[TEXT — start]

November 16, 2023
SCOTUS Declines to Hear ADA Leave as a Reasonable Accommodation Case
An employee seeks a reasonable accommodation. You determine that you are not able to provide any reasonable accommodation for the employee to perform the essential functions of the current job. You have no vacant position into which you can transfer or place the employee. What do you do? Fire the employee? Invite the employee to resign? What about an unpaid leave of absence?
This question was posed to the U.S. Supreme Court. Is an unpaid leave of absence a reasonable accommodation under the Americans with Disabilities Act if the employer cannot reasonably accommodate the employee in the current job and has no vacant position into which it can transfer the employee?
On July 10, 2023, the 4th U.S. Circuit Court of Appeals ruled, “Yes.”
On September 15, 2023, the employee appealed the decision to SCOTUS, petitioning the Court to decide whether:
- an employer’s decision that it cannot modify the equipment used by [an employee] dispositive proof that the employer cannot offer a reasonable accommodation for the employee; and
- an employer’s selection of the equipment used to perform a job precludes a court from considering whether modification of such equipment would still allow [an employee] to perform the essential functions of his job under the ADA?
On November 16, 2023, SCOTUS declined to hear the case.

[TEXT — finish]
[DATASET EXTRACT — start]

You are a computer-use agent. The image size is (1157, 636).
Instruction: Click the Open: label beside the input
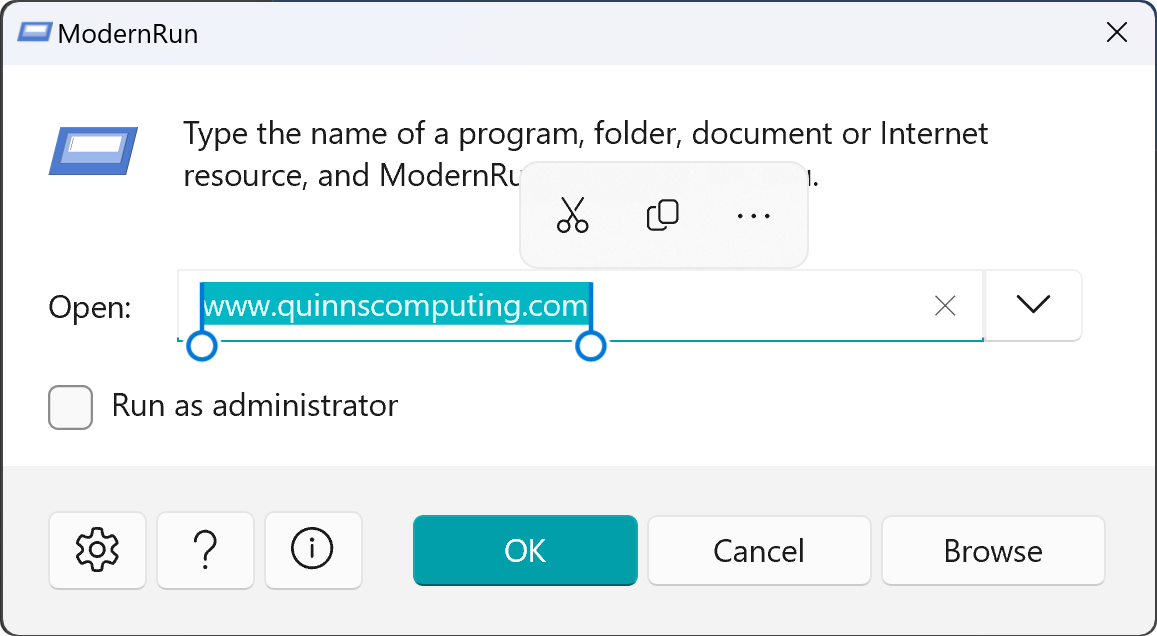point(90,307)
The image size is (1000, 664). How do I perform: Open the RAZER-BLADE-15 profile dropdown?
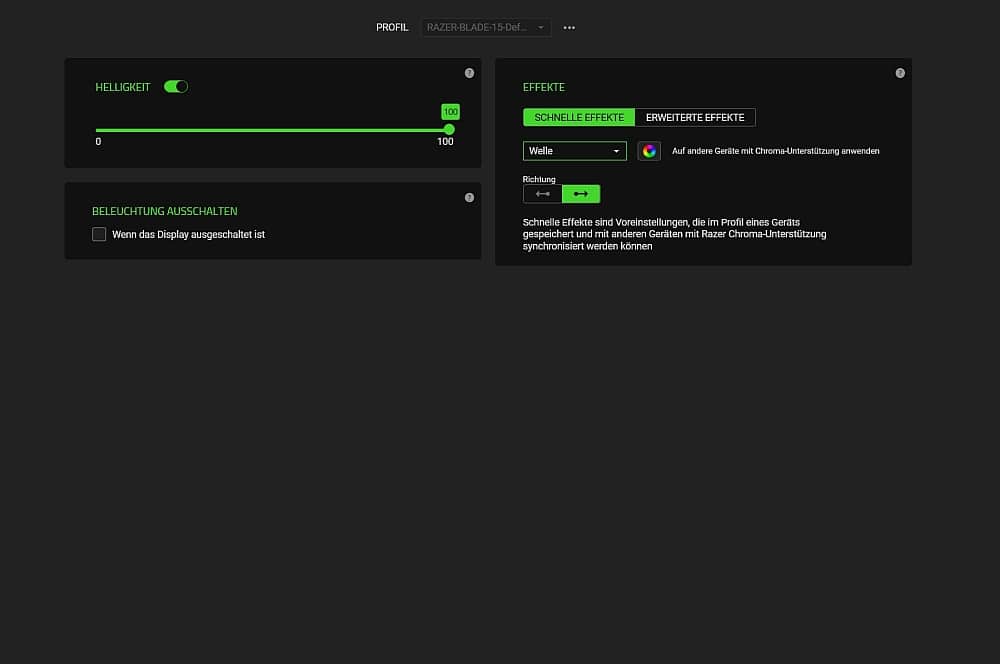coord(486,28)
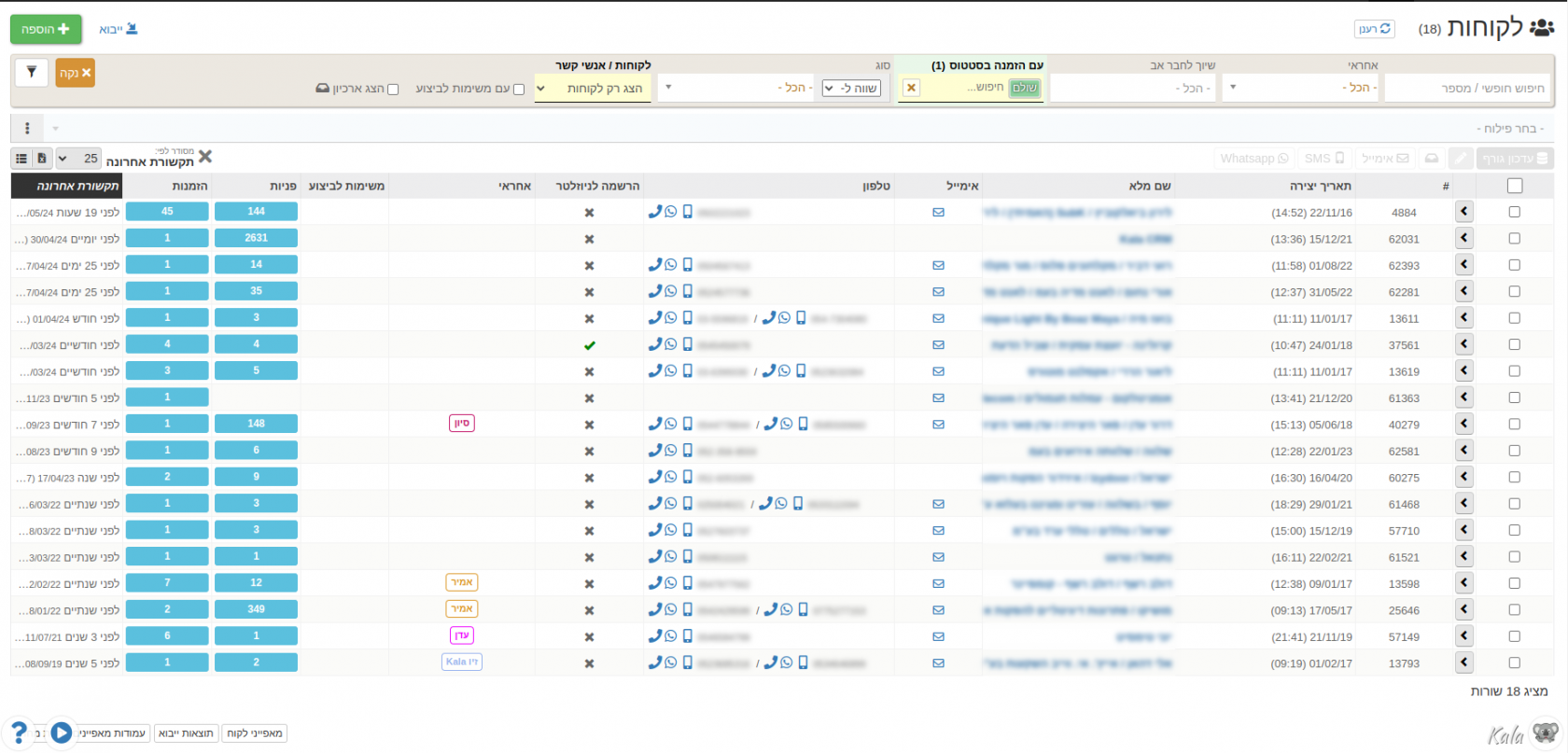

[DATASET EXTRACT — finish]

INSTRUCTIONS
1. Reproduce a passage from the ADA leave article word for word, starting with the words "On September 15, 2023, the" and ending after the words "hear the case.".
2. Summarize the ADA leave article in two sentences.
3. Answer these questions using the ADA leave article:
(a) On what date did the 4th U.S. Circuit Court of Appeals rule on the question?
(b) On what date did the employee appeal the decision to SCOTUS?
(c) What did SCOTUS do on November 16, 2023?

RESPONSES IN ORDER
1.
On September 15, 2023, the employee appealed the decision to SCOTUS, petitioning the Court to decide whether:
- an employer’s decision that it cannot modify the equipment used by [an employee] dispositive proof that the employer cannot offer a reasonable accommodation for the employee; and
- an employer’s selection of the equipment used to perform a job precludes a court from considering whether modification of such equipment would still allow [an employee] to perform the essential functions of his job under the ADA?
On November 16, 2023, SCOTUS declined to hear the case.

2. The article poses the question of whether an unpaid leave of absence is a reasonable accommodation under the Americans with Disabilities Act when an employer cannot accommodate an employee in the current job and has no vacant position for a transfer. The 4th U.S. Circuit Court of Appeals ruled "Yes" on July 10, 2023, the employee appealed to SCOTUS on September 15, 2023, and SCOTUS declined to hear the case on November 16, 2023.

3.
(a) July 10, 2023
(b) September 15, 2023
(c) It declined to hear the case.